God’s final victory will lead to a transformed world order (6–9). The image of the divided Mount of Olives allowing water from Jerusalem to flow to the Dead Sea and the Mediterranean symbolizes God’s life-giving blessing spreading into the whole world. Jesus envisioned this beginning with the Spirit flowing out from those who believed in him and whom he sent out to be disciples to the nations (John 7:38; Matthew 28:19, 20).

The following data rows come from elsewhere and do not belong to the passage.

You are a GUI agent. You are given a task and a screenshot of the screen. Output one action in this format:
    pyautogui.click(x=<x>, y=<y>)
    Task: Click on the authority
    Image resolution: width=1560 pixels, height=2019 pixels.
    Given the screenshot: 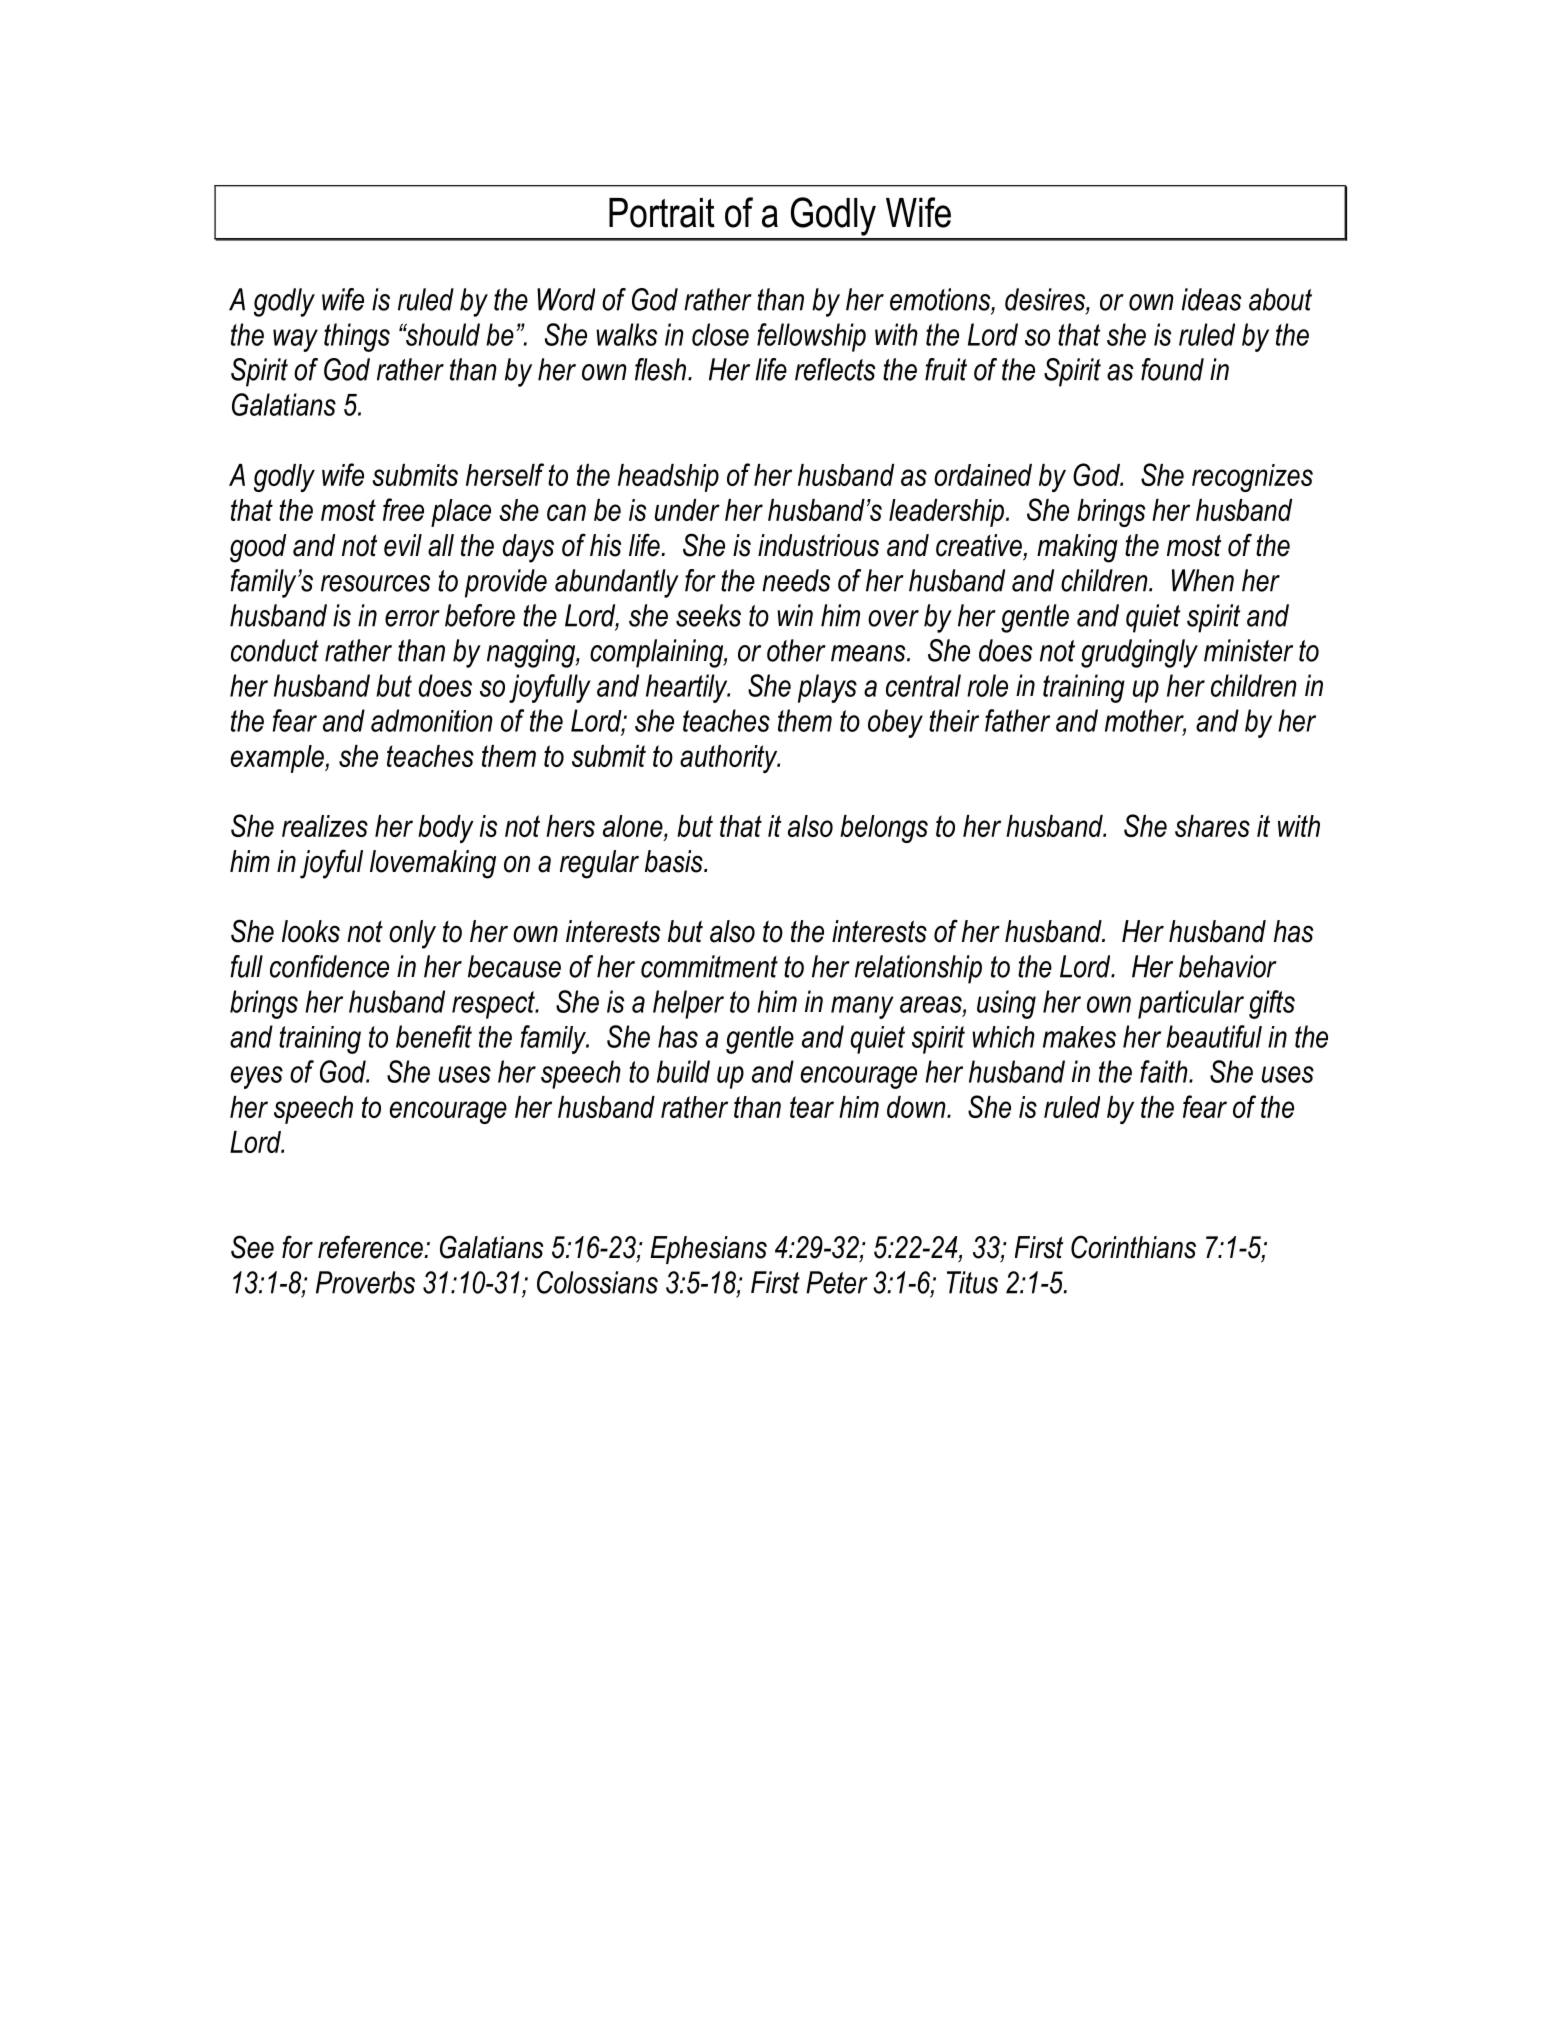 What is the action you would take?
    pyautogui.click(x=730, y=759)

In ancient Near-Eastern thought, the gods ruled from a high mountain in the far north. The psalmist uses this imagery of Jerusalem (Psalm 48:2, NRSV) – which in reality is lower than the Mount of Olives and not in the north. On that day, however, all will recognize that the God worshipped there is the one true God and King (9–11). When God has accomplished his salvation and subsequent judgment, the holiness which was originally symbolized by the high priest (Exodus 28:36) will characterize all God’s people (20,21) because of the once-for-all sacrifice made by Jesus, the true high priest who gave himself as the sin-offering for the world (Hebrews 7:27).
Think of the coming of the Day of the Lord. Are you prepared?
Lord, help me to drink deeply of the water You offer so that something of Your blessing will flow out into the world from me.